The opportunity that Bangalore local authorities and Government of Karnataka have is in managing all the services with complete picture in mind. As the analysis shows above, if personal vehicle owners can be persuaded not to travel to and from work by their vehicle but to park their vehicle at nearest TTMC and take a metro or a bus or a commuter rail, based on what cost-time equation works out, it would turn the traffic situation around. Currently, BMTC is the only reliable public transport service in Bangalore. With Namma Metro and commuter rail services getting ready, Bangalore local authorities could provide integrated and coordinated services that would bring down cost and time of travel considerably.

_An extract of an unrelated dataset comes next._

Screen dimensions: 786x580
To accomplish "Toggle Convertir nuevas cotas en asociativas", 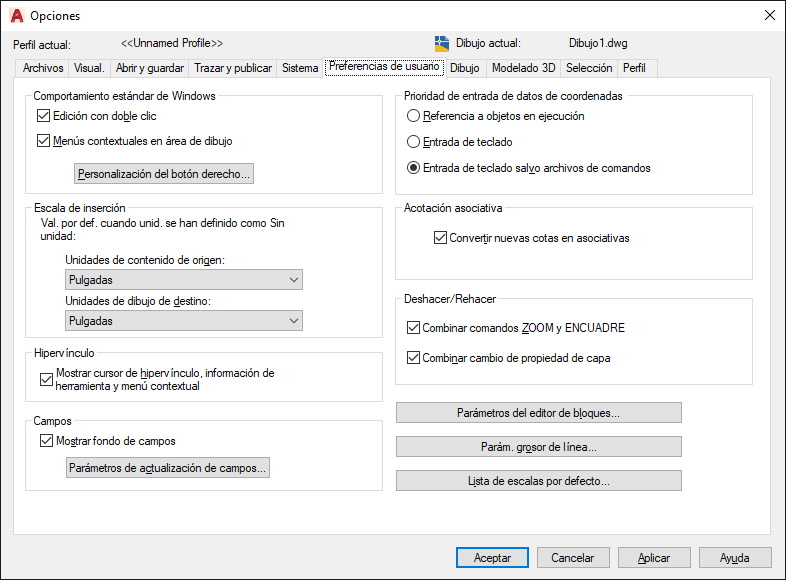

Today, to travel from North End of Bangalore (say White Field) to South End of Bangalore (say Jayanagar) on a BMTC bus, on an average BMTC bus on a normal day would take 1 hour. On a bad day, it would take almost 2 and some times 3 hours. If coupled with properly managed commuter rail and Namma Metro services, the total journey time from North Bangalore to South Bangalore would come down to well within 30 to 45 minutes. With TTMCs already providing a place to park a personal vehicle, most of the vehicle owners would prefer such a service.
While Namma Metro wouldn’t suffer traffic jams, commuter rail would need no new infrastructure, except for some rolling stock. All that is needed is good management of existing railway line with proper allocation of time schedules and track usage for a successful commuter rail service. Success (in terms of ridership) of Hyderabad MMTS services should be considered seriously by Bangalore authorities in designing Bangalore Commuter Rail service.
Bangalore authorities, especially BMTC, have shown a veritable knack of working out monthly plans and passes for commuters. Today Vajra passes (Volvo City Bus Passes) are a favorite with many of the commuters in Bangalore. Bus Day success is not something that could be treated as a coincidence. There is no reason why Bangalore authorities wouldn’t be able to work out similar monthly plans and collaboration schemes between BMTC, Namma Metro and Commuter Rail.